Alain Buffard les a choisis pour donner corps et voix à des bribes de récits de vie et de formes auto-fictionnelles. Allemand, zoulou, anglais, portugais, français, les langues se répondent, reprennent des motifs, se superposent dans une profusion sonore qui étoffe la texture brouillée des cartographies personnelles, nationales, identitaires, artistiques. Parfois propulsés au centre du plateau, parfois entrainés dans des duos à la sensualité déchainée, les deux musiciens, Sarah Murcia et Seb Martel mènent une sarabande effrénée qui reprend des thèmes des compositions de Kurt Weill.
Alain Buffard flirte depuis plusieurs créations — (Not) a Love Song (2007), Tout va bien (2010) — avec les œuvres du compositeur allemand. Pour Baron Samedi, il réussit à s’affranchir, à submerger ses motifs dans le magma avide de rituels syncrétiques.

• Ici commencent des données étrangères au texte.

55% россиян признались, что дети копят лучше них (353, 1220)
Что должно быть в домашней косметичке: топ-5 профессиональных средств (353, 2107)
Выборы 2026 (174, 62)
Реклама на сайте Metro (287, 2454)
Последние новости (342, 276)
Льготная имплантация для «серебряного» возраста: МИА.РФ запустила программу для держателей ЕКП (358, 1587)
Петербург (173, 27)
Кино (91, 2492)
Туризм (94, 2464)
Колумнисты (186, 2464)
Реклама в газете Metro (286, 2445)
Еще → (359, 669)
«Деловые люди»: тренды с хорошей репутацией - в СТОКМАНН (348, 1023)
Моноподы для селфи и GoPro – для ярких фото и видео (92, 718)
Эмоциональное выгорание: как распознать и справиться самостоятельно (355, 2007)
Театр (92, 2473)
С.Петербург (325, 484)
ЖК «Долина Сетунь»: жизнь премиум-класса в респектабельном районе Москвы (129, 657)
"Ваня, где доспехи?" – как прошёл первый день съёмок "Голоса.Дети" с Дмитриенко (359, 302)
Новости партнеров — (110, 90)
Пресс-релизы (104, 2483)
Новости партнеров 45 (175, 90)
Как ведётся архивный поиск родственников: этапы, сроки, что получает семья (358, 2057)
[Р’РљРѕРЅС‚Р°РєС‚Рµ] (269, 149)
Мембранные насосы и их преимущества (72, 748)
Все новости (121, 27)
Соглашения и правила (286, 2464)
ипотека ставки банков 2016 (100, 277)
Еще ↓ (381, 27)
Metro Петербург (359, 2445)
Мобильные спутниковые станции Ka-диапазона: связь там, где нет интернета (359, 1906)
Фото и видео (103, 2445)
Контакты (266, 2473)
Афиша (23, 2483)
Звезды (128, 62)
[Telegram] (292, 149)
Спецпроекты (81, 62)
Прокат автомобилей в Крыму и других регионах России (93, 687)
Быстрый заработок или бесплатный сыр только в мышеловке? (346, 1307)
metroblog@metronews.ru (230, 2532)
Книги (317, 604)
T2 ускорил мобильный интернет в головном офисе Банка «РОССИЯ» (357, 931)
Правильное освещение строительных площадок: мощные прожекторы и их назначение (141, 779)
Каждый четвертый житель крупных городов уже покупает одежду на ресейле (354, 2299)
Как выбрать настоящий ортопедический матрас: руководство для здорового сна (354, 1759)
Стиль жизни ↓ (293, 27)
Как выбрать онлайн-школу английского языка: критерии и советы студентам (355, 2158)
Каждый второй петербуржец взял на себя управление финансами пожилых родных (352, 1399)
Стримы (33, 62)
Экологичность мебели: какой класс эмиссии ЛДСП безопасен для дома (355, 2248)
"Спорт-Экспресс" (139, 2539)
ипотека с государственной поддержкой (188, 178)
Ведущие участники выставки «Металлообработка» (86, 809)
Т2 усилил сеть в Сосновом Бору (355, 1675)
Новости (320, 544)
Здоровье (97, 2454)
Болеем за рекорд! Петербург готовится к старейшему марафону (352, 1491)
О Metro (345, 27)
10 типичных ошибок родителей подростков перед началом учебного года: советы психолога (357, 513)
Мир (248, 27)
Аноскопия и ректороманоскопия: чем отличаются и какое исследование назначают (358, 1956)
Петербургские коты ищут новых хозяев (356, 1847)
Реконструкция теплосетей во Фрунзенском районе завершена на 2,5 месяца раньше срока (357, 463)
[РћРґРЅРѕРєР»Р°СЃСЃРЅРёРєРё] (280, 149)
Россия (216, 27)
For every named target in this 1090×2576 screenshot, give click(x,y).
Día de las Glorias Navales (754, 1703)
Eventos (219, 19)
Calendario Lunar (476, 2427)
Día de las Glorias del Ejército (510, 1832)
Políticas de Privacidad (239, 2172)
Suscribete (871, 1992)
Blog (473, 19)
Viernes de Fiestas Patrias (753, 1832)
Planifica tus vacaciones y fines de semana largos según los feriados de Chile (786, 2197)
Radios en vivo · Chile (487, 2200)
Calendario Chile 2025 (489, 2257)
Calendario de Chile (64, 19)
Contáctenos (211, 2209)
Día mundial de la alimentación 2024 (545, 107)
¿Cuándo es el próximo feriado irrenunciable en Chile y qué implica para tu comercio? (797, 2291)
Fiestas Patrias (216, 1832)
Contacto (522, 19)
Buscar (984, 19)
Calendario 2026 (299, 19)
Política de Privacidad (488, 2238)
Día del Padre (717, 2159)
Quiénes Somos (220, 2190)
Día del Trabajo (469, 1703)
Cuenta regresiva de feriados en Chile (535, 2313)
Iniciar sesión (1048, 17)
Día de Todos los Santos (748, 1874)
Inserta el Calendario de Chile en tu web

Les chants traversent les corps, les langues, les continents, leur énergie est tour à tour féroce et déchirante. Une tension terrible sous-tend des relations instables — argent, domination, attraction physique incontrôlable —, toujours au bord de l’abîme, là où la transe peut à tout moment éclater.
Son cortège est haut en couleurs, il draine et phagocyte la nonchalance des cabarets du Berlin des années 20, la brutalité des Hawka, ces esprits qui conjuraient la férocité de la domination coloniale et le cynisme du politically correct de ce début de siècle.
Le chorégraphe se plaît parfois à nous égarer dans cette construction proliférante et touffue — des figures surgissent, des atmosphères s’installent avant de s’évanouir dans un délire minutieusement contrôlé. Le trouble est le mot d’ordre. Au-delà des images, la touche du Baron Samedi est sensible dans la tessiture intime de la pièce, son souffle sauvage transporte les interprètes, poussés dans leurs retranchements. Leur performance est époustouflante, jubilatoire. Le public reste sur ses gardes. Le Baron erre dans la salle. Le danger d’un imminent renversement des valeurs et sa secousse régénératrice n’ont rien de rassurant, et tant mieux!